A tip for a visit to Paris for those of you who have never been – they have very few escalators in the Metro! Take a strong man with you to carry your bag, my overnight trip back contained my bed and various Xmas presents left behind, ooh way too heavy! Rather than try to cram as much alcohol in as possible (I don’t really drink) my girl and I had a lovely lunch with a glass of wine; a little banter as I had my England top on for the occasion. Lunch paid for I made my way to the Metro; how convenient that my daughter lives on Line 13 which runs straight to the Stade De France! I found my seat fairly quickly to find a huge metal barrier spoiling my sight, a tad disappointing! I’d already experienced how the French do atmosphere at the Stade, and as expected was treated to a DJ playing just the sort of dance music I love. I’m pleased to say no one ran a mile when they saw my moves! (subdued ones!) The teams arrived to much cheering and lined up for the national anthems – I’m afraid I sang both and probably enjoyed Les Marseilles more and the rendition was very nearly as good as the Welsh singing at the Millenium….. But not quite!
And so to the game – having seen Clermont Auvergne, Toulouse and Racing Metro in the flesh this year I was expecting a good performance from the French and felt it was likely to be a huge ask for Les Ros Boeuf! One possible weakness was in fielding an inexperienced scrum/fly half pairing, the 80 minutes would tell. I’m now going to try not to write a full match report. With 32 seconds on the clock after a failed attempt to take the ball from the kick off by England, one of those new boys Jules Plisson put in a neat chip kick which landed in the grateful hands of Yohan Huget who ran in to score. Oh my, the French fans near me were to say the least over the moon. Allez Les Blues rang out around the ground. Jean-Marc Doussain missed the conversion leaving the French with a 5 nil lead. Owen Farrell put 3 points on the board after several phases of play saw them win a penalty. Both wingers showed some promising skills during that run of play. With just 8 minutes on the clock England’s game play suffered a big blow as Alex Goode came on for Jonny May, it was unclear at that time that May wouldn’t return. This put Mike Brown into the spot of winger; he’s one of the best fullbacks in the world, but not a winger, I think this had a major impact on the game. Doussain put the points gap back to 5 after converting a penalty.

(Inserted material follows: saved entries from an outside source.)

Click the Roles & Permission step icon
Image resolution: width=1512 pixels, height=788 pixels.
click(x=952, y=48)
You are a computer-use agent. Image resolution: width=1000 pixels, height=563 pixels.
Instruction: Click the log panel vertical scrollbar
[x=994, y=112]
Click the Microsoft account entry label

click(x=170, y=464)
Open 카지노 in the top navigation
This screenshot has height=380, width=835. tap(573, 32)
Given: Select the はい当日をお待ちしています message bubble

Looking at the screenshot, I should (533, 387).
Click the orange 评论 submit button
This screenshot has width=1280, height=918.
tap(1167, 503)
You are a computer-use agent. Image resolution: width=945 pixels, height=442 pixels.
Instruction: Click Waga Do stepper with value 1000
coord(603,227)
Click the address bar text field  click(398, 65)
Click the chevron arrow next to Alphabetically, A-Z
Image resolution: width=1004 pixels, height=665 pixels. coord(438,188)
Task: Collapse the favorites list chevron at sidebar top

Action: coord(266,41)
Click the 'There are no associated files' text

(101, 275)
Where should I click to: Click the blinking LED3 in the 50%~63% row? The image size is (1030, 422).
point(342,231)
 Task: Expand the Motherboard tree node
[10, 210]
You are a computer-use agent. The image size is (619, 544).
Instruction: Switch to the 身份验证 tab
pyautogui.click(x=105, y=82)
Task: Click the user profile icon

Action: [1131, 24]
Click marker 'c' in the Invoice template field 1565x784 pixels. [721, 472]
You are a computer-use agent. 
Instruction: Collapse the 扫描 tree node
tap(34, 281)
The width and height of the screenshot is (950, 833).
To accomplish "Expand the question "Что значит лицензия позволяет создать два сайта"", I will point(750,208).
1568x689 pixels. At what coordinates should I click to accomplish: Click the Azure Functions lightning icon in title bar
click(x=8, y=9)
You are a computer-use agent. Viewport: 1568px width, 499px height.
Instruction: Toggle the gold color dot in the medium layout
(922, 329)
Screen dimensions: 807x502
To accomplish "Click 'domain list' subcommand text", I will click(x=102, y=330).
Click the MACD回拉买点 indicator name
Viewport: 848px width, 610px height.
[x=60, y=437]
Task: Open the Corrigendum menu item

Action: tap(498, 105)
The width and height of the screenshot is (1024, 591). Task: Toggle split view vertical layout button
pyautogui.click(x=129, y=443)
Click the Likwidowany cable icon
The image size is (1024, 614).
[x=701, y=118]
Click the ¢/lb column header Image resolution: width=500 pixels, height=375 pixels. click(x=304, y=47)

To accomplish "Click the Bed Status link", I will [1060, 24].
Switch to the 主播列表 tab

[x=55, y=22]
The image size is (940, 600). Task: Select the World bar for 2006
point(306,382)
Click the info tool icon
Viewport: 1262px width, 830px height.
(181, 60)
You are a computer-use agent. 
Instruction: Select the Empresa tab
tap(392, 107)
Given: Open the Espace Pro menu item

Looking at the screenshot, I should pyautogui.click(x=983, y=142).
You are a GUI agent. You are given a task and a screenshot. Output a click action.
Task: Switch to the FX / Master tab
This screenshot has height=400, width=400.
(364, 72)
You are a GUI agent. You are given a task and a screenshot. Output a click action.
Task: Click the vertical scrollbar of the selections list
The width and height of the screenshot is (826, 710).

England had a great attacking opportunity after Courtney Lawes stole the ball from a French lineout; Billy Twelvetrees chose to kick the ball away with Alex Goode and Mike Brown on his outside facing Huget as a lone defender; a strange decision. Huget however took his opportunity after Alex Goode went way too high on the tackle on Higet, he ran through passing to Brice Dulin who returned the ball for Huget to run in for a well taken try. Mike Brown looked to have taken Dulin out as he was running through, had the try not been scored that may have been looked at more closely. There was some added entertainment on 19 minutes as Tom Wood and Plisson took exception to each other and a few others took their handbags out. Nigel Owens, surely one of the best referees in the world used his common sense and basically told the captains it wasn’t to happen again.
France went further ahead to put the scores at 16 to 3 after Doussain converted a penalty. Both teams made concerted efforts to score, with Yannick Nyanga in particular standing out for the French. Danny Care made a great run through, getting the ball out to Billy Vunipola, he passed to Mike Brown who went over the line to score his first try for his country in his 22nd game! Owen Farrell missed the kick but the gap was closed to 8 points, and that’s how the teams went in at half time – France 16 England 8. Watching the game over on the TV as I write this the stats at half time make interesting reading; England carried the ball more and made a lot more metres but a tell-tale statistic of 40 tackles made 9 missed by England is key.
England seemed to have had a rocket inserted somewhere at half time as they came out with more intent; the 8 points felt like a gap that could be easy to close. Danny Care and Billy Vunipola combined beautifully and there was a hope amongst England fans that Care had scored; the verdict by the TMO was however no try; the ball looked to be short in the stadium and it still does on the TV. The play went back for a penalty and Owen Farrell kicked well to add 3 points. The French made some early substitutions, amongst them a very fit looking Dimitri Szarzewski – and yes, I do mean that in both ways. Sorry to be a girl at this point, but it has to be done at times, that is one hooker (of the rugby variety) who can get away with long hair; take note Richard Hibbard, not you!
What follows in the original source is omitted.